Les ambitions ne s’expriment certes pas de la même manière, mais la charge mentale féminine est aussi rarement prise en compte. Vous me direz que c’est mon problème d’avoir voulu des enfants, et quel privilège surtout vous dis-je! Je suis plus que choyée d’en avoir eu. Pourtant on ne dirait pas la même chose à une homme qui n’aurait pas à faire les mêmes compromis.

Les déplacements à l’extérieur du bureau, les voyages d’affaires, les conférences et salons professionnels, tous des événements qui méritent un investissement et une présence… Pourtant, la femme entrepreneur y renoncera plus facilement pour être présente auprès de sa jeune famille, et la vérité c’est que la majorité des hommes ne seront jamais prêts à assumer la charge familiale comme les femmes l’ont toujours fait par le passé pour permettre à leurs femmes de se déployer en affaires. Elles doivent donc s’organiser pour concilier leurs propres ambitions d’une manière qu’un homme n’aurait jamais eu à le faire.
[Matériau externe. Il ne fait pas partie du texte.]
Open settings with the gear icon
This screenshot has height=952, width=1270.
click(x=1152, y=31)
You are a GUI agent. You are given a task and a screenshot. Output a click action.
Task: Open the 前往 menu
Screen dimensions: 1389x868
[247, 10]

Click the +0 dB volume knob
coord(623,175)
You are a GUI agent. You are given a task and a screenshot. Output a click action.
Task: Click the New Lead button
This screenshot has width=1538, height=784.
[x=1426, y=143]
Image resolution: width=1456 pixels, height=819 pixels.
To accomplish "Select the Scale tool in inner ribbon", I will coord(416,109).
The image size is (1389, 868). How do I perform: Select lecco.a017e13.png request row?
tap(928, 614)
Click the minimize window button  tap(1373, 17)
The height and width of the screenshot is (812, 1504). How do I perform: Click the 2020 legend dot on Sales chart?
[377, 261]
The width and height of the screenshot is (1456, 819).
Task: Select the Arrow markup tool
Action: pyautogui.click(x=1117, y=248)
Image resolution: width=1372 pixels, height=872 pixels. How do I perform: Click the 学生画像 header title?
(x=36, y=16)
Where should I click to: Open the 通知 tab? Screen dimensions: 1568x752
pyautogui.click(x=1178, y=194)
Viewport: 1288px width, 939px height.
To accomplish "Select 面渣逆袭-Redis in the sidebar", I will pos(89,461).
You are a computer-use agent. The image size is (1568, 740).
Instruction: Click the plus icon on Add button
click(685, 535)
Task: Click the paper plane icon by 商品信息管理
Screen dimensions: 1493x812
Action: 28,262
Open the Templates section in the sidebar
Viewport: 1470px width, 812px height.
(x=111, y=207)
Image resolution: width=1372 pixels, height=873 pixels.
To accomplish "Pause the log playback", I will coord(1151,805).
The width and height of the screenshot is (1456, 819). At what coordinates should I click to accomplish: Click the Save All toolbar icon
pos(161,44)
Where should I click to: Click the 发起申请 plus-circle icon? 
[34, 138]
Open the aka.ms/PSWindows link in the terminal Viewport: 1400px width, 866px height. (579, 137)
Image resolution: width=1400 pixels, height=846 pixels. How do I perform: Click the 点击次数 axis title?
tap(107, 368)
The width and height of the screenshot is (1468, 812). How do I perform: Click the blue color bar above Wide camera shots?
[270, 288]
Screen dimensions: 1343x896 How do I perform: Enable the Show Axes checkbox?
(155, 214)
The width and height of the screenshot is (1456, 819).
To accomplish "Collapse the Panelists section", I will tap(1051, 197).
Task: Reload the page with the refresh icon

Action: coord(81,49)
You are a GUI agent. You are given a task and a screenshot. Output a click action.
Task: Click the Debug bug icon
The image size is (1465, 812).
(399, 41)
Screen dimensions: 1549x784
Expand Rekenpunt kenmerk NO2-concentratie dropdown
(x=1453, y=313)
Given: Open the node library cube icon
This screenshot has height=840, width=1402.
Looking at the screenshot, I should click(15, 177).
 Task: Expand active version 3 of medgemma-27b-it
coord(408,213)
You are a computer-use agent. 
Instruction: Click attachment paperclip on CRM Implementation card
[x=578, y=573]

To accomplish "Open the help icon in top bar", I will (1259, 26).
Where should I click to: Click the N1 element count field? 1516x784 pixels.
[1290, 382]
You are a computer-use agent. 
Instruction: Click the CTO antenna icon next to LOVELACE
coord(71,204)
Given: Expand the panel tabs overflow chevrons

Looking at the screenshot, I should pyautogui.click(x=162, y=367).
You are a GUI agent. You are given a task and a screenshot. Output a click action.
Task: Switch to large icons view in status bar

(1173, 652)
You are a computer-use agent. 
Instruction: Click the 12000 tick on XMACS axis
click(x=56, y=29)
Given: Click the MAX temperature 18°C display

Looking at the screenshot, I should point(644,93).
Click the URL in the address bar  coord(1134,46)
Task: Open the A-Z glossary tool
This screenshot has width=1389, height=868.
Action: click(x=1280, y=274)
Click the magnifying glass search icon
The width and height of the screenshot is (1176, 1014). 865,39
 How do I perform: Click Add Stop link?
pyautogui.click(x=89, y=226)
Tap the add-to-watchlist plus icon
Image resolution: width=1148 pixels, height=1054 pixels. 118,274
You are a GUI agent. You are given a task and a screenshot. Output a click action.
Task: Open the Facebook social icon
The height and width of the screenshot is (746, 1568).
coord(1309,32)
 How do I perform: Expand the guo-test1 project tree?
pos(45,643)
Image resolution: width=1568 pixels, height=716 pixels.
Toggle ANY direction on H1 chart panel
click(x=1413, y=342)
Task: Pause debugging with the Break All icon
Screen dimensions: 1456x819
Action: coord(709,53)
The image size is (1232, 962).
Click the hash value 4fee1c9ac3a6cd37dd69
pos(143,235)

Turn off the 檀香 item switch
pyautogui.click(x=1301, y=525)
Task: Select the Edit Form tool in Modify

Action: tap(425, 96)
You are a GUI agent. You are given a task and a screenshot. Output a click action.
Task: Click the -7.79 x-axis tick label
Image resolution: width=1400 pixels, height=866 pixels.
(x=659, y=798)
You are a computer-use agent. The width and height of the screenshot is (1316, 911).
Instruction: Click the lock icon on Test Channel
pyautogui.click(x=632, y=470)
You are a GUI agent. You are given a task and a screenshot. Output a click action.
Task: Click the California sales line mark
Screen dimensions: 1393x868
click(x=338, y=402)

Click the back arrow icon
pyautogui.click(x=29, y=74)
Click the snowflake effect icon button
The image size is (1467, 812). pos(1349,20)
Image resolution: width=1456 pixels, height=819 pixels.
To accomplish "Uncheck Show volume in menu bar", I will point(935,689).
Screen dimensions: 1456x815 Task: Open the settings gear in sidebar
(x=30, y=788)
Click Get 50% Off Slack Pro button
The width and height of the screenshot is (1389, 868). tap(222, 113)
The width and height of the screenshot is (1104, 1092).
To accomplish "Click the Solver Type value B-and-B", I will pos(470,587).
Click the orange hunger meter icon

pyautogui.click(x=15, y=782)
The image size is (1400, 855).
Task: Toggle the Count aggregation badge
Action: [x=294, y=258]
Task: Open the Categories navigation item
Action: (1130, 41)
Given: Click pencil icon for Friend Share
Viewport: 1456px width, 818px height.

En conclusion, seul le temps nous dira si cette démarche de certification aura une portée sociale et financière bénéfique pour l’entreprise. Mais une chose est certaine, malgré le niveau de difficulté phénoménal associé au fait de donner naissance à une compagnie… puis à 3 enfants (à deux ans d’écart entre chacun), et de concilier le tout, le retour sur investissement en satisfaction personnelle est assuré, et même dirais-je, garanti!